To solve the expression \( \csc\left[\sec^{-1}(\sqrt{2}) + \cot^{-1}(1)\right] \), we will follow these steps: ### Step 1: Evaluate \( \sec^{-1}(\sqrt{2}) \) The value \( \sec^{-1}(\sqrt{2}) \) corresponds to the angle whose secant is \( \sqrt{2} \).
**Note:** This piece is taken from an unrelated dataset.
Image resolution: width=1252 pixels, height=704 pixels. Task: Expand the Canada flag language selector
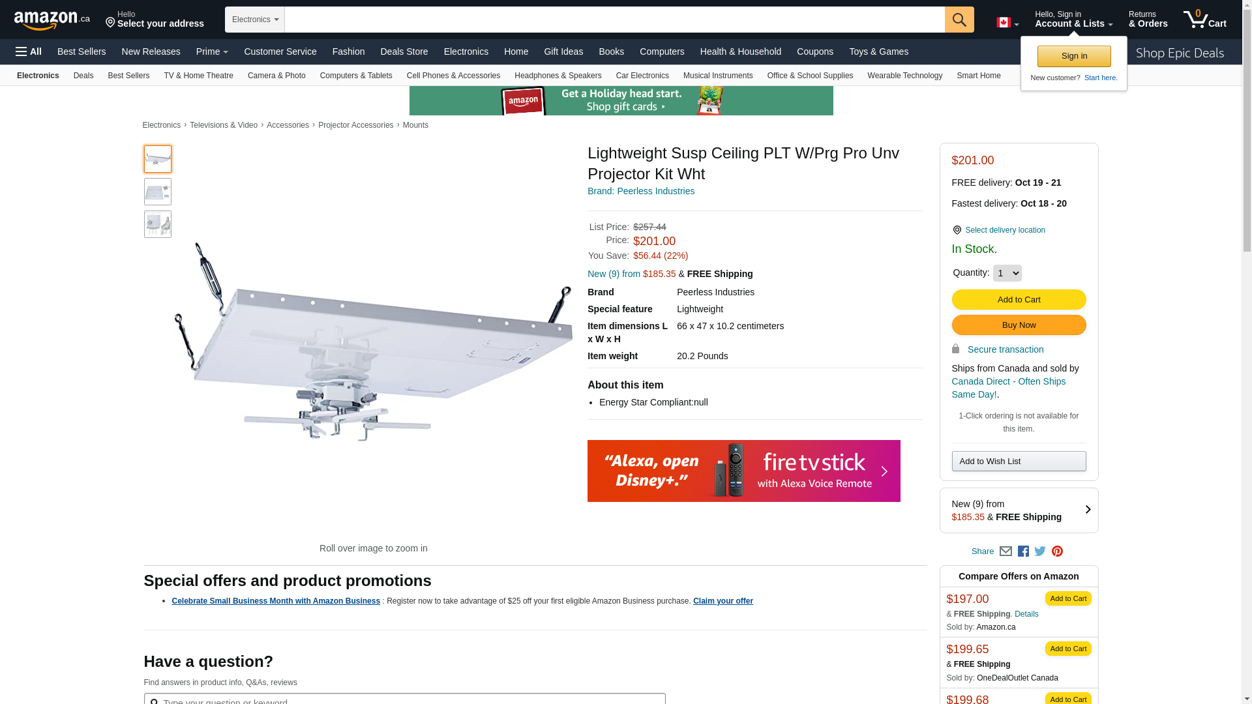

We know that: \[ \sec\left(\frac{\pi}{4}\right) = \sqrt{2} \] Thus, \[ \sec^{-1}(\sqrt{2}) = \frac{\pi}{4} \] ### Step 2: Evaluate \( \cot^{-1}(1) \) The value \( \cot^{-1}(1) \) corresponds to the angle whose cotangent is \( 1 \). We know that: \[ \cot\left(\frac{\pi}{4}\right) = 1 \] Thus, \[ \cot^{-1}(1) = \frac{\pi}{4} \] ### Step 3: Add the angles Now we can add the two angles we found: \[ \sec^{-1}(\sqrt{2}) + \cot^{-1}(1) = \frac{\pi}{4} + \frac{\pi}{4} = \frac{2\pi}{4} = \frac{\pi}{2} \] ### Step 4: Evaluate \( \csc\left(\frac{\pi}{2}\right) \) Now we need to find \( \csc\left(\frac{\pi}{2}\right) \). We know that: \[ \sin\left(\frac{\pi}{2}\right) = 1 \] Thus, \[ \csc\left(\frac{\pi}{2}\right) = \frac{1}{\sin\left(\frac{\pi}{2}\right)} = \frac{1}{1} = 1 \] ### Final Answer Therefore, the value of \( \csc\left[\sec^{-1}(\sqrt{2}) + \cot^{-1}(1)\right] \) is: \[ \boxed{1} \]